> **Recorded data**:
----
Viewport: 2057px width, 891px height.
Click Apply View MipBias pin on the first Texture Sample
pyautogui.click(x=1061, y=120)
----
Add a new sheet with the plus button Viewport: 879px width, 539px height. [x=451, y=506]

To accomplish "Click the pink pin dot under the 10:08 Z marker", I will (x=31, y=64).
----
> **Action item**: Across all the records, find the lines containing the word "width" and reproduce each one.

> **Completed task**:
Viewport: 2057px width, 891px height.
Add a new sheet with the plus button Viewport: 879px width, 539px height. [x=451, y=506]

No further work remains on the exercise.